Consignor/Consignee Road Freight Legislation and Overloading

It has been widely recognised and the principle accepted, both by the freight transport industry and the law enforcement authorities, that there is a need, in certain cases, to extend the responsibility of heavy vehicle overloading to the consignor and consignee, who may also benefit from the overloading of freight vehicles.
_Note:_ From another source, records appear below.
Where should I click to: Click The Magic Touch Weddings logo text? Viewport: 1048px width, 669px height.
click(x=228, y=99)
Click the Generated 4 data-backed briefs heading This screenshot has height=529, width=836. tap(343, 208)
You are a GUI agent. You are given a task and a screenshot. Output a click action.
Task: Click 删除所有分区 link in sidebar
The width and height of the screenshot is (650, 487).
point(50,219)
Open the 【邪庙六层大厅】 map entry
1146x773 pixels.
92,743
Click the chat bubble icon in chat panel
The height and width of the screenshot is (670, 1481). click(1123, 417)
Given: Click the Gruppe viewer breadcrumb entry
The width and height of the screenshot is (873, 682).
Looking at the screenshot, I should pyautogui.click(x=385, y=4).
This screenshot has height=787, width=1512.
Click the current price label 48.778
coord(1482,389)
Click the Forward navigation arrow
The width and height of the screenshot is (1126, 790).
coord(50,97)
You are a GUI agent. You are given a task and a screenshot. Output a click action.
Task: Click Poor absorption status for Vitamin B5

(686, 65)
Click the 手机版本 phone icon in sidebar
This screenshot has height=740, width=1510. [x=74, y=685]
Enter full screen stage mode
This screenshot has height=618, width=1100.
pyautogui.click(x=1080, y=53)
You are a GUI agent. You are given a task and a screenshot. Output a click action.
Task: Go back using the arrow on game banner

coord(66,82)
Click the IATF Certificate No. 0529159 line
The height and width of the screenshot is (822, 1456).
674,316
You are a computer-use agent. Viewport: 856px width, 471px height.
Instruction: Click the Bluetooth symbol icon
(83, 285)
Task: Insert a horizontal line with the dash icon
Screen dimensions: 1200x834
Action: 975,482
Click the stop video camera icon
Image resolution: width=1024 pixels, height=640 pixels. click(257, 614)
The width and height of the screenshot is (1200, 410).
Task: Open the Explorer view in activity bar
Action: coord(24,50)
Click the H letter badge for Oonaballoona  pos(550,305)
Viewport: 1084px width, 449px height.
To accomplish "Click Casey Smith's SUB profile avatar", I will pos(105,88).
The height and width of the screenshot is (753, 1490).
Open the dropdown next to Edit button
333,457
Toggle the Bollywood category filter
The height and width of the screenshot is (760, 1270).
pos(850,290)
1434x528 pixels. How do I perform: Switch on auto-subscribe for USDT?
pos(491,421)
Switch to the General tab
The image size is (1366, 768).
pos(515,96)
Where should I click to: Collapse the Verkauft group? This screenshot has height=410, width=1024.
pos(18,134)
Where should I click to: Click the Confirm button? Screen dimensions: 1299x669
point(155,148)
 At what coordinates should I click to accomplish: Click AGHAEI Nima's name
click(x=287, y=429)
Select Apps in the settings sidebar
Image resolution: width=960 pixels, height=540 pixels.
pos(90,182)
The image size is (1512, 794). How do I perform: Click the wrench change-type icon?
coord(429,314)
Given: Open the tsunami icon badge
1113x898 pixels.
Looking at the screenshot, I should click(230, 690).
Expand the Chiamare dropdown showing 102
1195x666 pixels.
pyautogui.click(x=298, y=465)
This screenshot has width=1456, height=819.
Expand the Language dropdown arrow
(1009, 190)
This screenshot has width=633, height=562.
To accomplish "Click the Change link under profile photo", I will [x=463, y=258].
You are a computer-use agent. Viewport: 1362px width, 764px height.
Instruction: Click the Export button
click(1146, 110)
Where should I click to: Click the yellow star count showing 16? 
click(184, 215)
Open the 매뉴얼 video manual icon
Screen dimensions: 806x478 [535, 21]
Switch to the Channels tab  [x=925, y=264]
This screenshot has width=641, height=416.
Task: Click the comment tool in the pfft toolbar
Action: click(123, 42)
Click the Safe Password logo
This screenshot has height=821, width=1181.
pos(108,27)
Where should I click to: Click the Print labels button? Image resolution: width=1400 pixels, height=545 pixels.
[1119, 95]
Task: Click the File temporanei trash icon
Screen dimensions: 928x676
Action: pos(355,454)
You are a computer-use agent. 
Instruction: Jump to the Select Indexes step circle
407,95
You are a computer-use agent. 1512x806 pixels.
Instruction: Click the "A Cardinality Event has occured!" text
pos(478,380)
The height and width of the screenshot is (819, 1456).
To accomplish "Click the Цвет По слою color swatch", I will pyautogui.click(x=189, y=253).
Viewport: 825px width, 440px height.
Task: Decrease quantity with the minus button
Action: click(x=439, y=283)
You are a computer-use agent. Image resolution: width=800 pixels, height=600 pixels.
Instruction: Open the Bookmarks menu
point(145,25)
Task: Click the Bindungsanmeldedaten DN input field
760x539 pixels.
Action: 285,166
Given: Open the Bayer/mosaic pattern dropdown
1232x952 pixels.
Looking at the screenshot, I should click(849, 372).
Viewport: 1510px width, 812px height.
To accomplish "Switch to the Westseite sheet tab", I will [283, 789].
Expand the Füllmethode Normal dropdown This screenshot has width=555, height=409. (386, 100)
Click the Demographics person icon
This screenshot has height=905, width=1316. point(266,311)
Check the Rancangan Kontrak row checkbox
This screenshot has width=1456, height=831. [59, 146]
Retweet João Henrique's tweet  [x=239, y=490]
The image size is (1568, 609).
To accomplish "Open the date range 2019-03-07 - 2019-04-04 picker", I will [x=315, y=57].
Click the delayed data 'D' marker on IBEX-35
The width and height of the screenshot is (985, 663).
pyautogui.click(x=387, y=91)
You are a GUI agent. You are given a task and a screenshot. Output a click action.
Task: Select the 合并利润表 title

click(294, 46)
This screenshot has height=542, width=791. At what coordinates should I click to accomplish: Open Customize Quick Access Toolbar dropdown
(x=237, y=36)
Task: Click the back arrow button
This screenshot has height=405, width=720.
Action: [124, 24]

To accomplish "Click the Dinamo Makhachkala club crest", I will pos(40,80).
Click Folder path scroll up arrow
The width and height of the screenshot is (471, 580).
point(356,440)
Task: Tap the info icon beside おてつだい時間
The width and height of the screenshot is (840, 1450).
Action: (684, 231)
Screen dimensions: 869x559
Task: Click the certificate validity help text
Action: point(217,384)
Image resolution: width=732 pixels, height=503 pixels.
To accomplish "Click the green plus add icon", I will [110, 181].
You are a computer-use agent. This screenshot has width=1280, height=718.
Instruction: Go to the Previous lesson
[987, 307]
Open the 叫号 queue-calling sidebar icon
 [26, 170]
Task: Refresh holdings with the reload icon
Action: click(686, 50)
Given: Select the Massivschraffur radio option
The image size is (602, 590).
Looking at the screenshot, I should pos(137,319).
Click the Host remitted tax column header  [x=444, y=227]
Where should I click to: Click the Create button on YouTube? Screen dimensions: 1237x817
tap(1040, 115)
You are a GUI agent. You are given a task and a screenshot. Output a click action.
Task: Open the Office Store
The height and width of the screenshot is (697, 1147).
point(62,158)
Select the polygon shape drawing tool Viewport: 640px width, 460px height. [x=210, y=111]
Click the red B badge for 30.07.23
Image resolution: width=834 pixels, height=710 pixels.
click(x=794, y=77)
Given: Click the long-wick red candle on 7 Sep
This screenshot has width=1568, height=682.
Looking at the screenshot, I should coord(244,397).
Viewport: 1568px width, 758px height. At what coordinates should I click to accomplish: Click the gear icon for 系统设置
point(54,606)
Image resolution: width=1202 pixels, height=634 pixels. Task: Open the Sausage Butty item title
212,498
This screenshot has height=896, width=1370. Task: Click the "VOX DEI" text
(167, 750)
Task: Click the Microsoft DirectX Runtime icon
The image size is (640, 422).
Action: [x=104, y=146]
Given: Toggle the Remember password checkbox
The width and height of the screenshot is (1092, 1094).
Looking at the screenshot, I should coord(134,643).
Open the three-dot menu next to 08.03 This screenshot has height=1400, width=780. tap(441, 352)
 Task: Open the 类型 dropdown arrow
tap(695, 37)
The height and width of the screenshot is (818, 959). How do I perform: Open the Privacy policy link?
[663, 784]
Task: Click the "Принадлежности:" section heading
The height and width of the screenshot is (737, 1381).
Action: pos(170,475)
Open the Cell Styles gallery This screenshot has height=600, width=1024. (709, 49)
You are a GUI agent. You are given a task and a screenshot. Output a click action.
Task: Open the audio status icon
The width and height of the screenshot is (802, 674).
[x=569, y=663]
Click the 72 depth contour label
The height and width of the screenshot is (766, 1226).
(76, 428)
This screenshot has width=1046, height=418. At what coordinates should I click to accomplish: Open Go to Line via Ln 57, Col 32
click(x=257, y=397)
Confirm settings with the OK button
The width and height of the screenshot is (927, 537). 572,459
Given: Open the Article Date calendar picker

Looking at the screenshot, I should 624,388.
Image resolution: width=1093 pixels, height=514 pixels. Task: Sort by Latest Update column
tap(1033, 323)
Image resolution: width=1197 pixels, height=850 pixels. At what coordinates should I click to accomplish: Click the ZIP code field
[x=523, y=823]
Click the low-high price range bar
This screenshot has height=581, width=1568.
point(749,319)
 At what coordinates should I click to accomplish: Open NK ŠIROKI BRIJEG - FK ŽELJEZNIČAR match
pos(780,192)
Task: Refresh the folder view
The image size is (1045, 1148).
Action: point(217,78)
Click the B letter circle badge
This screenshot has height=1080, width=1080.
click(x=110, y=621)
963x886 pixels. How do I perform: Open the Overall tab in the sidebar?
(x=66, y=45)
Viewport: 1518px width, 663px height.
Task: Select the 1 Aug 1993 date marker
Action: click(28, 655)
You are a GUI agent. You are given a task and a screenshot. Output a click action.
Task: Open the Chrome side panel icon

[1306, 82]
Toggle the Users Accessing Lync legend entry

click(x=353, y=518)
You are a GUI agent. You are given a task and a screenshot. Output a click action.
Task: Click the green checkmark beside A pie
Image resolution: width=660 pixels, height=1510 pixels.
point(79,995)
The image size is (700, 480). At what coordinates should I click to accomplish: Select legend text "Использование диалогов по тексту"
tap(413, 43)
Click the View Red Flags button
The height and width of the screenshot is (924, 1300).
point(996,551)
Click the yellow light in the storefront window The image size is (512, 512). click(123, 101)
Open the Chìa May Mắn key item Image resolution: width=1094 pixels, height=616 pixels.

A precedent has already been set with the new dangerous goods legislation. The NDoT prepared draft consignor/consignee legislation during 2000, which was revised during 2003. It was published in October 2014 as legislation and became effective on 31 Jan 2015

How Regulations 330 A,B,C and D are likely to affect you

These new regulations, which came into effect on January 31st 2015, could have severe financial and practical implications that affect all players in the transporting of goods of more than 500 tons per any one month, on public roads in South Africa today.

Please note that these new regulations do not cancel, but further explain, the responsibilities, of Sections 49, 74A and 74B of the National Road Traffic Act (Act No 93 of 1996).

These new Regulations attempt to ensure that the mass carried on our public road system by trucks and vehicle combinations, is calculated more scientifically and fairly to overcome vehicle safety and road damage concerns.

Regulations 330A and B directly affect the Consignor and, to a lesser extent, the Consignee

Neither Consignor nor Consignee may offer goods, or accept goods, on a vehicle, or combination of vehicles (truck-tractor and semi-trailers) if overloaded on the Permissible Vehicle Mass, Permissible Goss Combination Mass and/or on any axle/axle unit grouping as per the provisions in the National Road Traffic Act.

It is also important to understand that the mass of the vehicle fuel [up to 1 000 litre] must also be added into the Tare when doing this calculation.

The Consignor must obtain from the Operator of the truck, a written submission as to the payload capacity of the vehicle and the correct distribution of the load on the vehicle.

It is important to note that the vehicle driver will no longer be held responsible for vehicle overloading. If a Consignor loads the vehicle, he (or she) must take the necessary steps to ensure that the cargo will be distributed correctly on the vehicle so as to avoid overloading any axle or axle unit.

Should the Consignor find that the mass of the goods to be transported is in excess of the available vehicle payload capacity, they shall not conclude such a contract.

The Consignor must use a method to determine the axle mass load of each axle/axle unit of the vehicle combination and record it on what is referred to as the” load declaration”. A record must be kept of every load transported from his or her premises. This record must be made available to any traffic officer should the truck driver be asked.

Regulation 330C stipulates the information required to be carried on a motor vehicle carrying goods on a public road shall include:

The licence number of each vehicle in the combination of vehicles
The nature and quantity of goods transported
The contact particulars of the Operator or Operators of the combination of vehicles.
The particulars of the Consignor/s of the load or loads
The particulars of the Consignee/s of the load or loads
The name, residential and postal addresses of every natural person or, where applicable, the responsible director or member, and agent, consignor, consignee or operator listed in the declaration.
The consignor and operator shall conclude a written agreement for the transportation of the goods stating:
The nature of the agreement
The loading instructions
The responsibilities of the parties
Schedule of insurance as in Regulation 330D

Regulation 330D pertains to the insurance which must be carried for each load:

A Consignor or Consignee of goods shall not transport goods on a public road or accept goods unless such transportation is fully insured for damages [public liability] that can occur as a result of an incident.

This is to ensure that any and all damages to roads, bridges, pavements, poles etc. are covered by parties other than the government or municipalities.